## [Your assignment]
Each line of the material holding the word "computer" must be identified and copied.

[Raw data]

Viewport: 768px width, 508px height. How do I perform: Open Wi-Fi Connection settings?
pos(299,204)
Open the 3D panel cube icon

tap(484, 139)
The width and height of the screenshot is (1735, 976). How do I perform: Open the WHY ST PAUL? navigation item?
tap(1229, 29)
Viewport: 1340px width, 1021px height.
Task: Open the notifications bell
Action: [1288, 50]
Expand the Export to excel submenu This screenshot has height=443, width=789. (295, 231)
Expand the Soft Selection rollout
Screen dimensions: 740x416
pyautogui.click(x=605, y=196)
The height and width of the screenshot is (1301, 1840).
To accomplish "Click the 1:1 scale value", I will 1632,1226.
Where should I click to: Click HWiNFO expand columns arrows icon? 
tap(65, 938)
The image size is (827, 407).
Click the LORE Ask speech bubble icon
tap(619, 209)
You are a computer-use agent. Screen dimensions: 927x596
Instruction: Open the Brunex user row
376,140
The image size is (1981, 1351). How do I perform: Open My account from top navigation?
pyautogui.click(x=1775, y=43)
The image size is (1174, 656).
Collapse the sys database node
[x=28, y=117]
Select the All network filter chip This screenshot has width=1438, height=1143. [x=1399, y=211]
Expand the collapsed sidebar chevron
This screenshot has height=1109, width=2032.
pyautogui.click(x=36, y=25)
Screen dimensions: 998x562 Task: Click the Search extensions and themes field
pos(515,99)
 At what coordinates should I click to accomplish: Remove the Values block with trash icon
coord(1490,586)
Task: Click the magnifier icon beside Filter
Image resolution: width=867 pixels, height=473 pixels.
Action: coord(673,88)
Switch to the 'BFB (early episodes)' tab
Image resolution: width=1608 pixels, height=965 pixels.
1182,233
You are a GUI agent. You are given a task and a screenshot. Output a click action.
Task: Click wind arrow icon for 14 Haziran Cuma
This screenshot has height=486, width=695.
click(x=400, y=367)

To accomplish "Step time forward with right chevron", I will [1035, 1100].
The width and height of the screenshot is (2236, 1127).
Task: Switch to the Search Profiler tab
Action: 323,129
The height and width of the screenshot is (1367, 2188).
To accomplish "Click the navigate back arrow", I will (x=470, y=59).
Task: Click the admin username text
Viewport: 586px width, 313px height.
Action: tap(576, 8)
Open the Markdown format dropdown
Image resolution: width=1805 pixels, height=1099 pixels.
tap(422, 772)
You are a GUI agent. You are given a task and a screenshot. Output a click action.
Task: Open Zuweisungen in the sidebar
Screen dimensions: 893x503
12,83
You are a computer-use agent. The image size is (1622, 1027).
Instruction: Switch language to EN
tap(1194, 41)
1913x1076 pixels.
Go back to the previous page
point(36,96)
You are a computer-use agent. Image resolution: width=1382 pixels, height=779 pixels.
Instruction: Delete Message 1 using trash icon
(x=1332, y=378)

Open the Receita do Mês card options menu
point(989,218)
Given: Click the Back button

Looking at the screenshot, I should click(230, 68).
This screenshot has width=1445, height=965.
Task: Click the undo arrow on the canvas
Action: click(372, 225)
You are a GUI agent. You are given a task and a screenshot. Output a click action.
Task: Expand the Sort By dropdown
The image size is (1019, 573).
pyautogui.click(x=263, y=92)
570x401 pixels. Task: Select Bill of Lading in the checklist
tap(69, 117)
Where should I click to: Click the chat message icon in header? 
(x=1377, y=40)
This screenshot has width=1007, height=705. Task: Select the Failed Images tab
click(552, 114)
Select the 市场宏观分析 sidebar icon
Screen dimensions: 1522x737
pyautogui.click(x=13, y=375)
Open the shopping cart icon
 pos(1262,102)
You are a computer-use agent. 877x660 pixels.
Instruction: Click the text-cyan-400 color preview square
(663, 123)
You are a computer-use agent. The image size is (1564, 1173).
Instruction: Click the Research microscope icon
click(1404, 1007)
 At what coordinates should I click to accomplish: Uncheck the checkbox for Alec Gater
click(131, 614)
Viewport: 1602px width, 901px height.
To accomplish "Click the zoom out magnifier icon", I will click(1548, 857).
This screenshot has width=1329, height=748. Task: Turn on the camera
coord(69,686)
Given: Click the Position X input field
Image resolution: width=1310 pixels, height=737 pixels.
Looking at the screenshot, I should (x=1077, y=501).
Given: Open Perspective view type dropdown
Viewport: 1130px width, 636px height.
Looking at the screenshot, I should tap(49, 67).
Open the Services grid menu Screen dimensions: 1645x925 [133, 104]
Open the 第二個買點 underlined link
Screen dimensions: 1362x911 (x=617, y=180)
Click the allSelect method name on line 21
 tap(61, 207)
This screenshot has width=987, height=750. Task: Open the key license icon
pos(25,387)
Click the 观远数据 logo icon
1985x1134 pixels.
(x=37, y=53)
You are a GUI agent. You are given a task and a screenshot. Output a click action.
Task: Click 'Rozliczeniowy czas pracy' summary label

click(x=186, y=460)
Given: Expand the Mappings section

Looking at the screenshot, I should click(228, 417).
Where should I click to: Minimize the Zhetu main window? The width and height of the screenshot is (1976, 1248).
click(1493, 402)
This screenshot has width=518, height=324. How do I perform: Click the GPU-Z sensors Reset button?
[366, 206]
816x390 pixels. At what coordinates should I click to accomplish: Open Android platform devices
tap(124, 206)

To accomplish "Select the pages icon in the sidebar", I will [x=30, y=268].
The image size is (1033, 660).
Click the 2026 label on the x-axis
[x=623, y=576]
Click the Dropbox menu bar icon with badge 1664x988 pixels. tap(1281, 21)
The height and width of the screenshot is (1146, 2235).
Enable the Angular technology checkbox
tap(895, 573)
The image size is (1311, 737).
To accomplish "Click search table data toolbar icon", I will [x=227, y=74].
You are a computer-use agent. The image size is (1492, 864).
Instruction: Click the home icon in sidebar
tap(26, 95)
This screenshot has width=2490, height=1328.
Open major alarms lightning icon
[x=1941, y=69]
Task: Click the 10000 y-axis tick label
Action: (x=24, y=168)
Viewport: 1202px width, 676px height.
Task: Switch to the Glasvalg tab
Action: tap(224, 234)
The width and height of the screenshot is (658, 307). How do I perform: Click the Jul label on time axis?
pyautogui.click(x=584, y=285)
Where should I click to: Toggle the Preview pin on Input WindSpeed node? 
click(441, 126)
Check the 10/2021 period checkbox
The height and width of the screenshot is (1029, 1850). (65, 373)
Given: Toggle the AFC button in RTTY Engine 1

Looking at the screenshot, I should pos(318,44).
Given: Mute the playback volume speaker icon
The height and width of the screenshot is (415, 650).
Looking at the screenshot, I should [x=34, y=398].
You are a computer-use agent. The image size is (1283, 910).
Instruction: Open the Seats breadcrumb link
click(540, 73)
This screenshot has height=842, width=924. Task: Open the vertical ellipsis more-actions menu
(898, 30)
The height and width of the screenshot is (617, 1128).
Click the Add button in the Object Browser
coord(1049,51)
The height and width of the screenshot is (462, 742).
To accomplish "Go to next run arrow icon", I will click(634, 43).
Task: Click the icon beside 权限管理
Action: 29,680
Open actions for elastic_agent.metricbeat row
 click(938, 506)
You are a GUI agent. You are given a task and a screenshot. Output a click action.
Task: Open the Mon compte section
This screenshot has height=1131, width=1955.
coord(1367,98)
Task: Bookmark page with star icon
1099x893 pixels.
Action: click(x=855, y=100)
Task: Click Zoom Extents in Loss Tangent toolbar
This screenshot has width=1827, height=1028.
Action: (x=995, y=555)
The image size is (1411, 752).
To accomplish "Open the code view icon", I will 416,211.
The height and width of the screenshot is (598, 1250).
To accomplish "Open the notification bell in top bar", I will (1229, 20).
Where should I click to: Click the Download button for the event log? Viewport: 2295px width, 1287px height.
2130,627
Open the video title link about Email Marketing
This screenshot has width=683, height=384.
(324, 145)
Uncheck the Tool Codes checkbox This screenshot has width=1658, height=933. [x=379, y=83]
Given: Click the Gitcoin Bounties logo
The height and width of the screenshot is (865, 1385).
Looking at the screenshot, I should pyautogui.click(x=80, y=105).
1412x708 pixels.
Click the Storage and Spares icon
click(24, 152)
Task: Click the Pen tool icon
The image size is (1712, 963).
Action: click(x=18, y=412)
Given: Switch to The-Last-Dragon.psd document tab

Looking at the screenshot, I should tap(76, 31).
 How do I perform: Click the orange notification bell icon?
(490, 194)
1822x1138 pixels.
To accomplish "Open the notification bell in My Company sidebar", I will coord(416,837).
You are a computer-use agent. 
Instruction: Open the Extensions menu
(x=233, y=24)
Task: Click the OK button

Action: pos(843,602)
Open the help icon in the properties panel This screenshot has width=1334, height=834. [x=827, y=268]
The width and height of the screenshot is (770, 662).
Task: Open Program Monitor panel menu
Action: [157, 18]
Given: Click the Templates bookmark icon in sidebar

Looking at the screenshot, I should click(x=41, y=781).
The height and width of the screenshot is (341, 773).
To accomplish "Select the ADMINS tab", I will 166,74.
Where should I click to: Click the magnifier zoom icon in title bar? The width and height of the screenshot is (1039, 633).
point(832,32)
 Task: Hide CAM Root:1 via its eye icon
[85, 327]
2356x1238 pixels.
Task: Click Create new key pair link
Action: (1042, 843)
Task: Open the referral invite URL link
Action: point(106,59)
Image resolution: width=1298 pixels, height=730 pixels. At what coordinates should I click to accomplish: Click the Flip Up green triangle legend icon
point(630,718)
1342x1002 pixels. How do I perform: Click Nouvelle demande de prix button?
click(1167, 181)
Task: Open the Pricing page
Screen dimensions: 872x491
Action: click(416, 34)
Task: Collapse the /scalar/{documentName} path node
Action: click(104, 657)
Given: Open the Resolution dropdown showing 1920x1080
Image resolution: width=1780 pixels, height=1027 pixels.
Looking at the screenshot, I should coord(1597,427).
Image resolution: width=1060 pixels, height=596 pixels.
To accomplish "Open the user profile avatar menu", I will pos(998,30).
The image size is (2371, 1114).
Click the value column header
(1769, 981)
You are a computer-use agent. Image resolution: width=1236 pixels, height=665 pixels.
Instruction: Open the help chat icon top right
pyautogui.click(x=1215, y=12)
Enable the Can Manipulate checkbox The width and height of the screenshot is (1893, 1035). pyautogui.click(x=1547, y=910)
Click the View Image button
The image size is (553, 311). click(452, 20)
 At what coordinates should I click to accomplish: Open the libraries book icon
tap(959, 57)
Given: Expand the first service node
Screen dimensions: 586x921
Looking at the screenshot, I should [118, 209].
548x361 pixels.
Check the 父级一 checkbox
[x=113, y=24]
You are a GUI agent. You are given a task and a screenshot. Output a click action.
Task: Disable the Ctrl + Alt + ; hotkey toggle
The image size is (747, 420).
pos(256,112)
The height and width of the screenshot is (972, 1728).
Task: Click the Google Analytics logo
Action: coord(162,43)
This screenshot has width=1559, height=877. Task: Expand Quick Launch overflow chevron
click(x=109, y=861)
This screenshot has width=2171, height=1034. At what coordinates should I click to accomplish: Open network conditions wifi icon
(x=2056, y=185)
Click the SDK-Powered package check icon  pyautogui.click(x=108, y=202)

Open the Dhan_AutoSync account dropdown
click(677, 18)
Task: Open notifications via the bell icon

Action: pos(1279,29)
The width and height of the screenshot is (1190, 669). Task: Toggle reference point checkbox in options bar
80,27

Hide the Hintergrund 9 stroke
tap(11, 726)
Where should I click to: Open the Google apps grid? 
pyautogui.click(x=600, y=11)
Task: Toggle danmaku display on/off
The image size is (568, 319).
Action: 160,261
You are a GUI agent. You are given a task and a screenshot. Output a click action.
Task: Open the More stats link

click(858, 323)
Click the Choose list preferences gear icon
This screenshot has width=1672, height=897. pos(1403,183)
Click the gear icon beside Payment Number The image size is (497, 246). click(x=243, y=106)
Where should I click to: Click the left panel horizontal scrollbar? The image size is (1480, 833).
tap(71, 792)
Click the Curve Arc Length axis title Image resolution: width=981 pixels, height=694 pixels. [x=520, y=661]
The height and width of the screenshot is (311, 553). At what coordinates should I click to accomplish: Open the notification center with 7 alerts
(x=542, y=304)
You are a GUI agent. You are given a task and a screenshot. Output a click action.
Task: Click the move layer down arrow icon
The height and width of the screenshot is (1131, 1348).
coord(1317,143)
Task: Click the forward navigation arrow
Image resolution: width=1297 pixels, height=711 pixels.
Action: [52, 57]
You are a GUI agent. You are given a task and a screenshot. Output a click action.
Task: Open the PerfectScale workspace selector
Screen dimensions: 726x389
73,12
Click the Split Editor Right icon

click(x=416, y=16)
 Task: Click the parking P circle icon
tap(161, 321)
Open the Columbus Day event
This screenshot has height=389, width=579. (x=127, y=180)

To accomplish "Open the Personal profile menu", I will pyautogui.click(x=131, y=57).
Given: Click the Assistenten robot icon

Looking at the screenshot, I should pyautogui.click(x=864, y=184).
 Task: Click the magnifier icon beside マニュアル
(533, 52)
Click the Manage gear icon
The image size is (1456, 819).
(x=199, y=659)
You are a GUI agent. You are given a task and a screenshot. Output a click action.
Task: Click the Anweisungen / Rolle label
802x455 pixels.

[/Raw data]

## [Output]
You are a computer-use agent. Screen dimensions: 927x596
You are a computer-use agent. The image size is (1622, 1027).
You are a computer-use agent. Image resolution: width=1382 pixels, height=779 pixels.
You are a computer-use agent. 877x660 pixels.
You are a computer-use agent. The image size is (1564, 1173).
You are a computer-use agent. The image size is (1492, 864).
You are a computer-use agent. The image size is (1283, 910).
You are a computer-use agent. 
You are a computer-use agent. Image resolution: width=1236 pixels, height=665 pixels.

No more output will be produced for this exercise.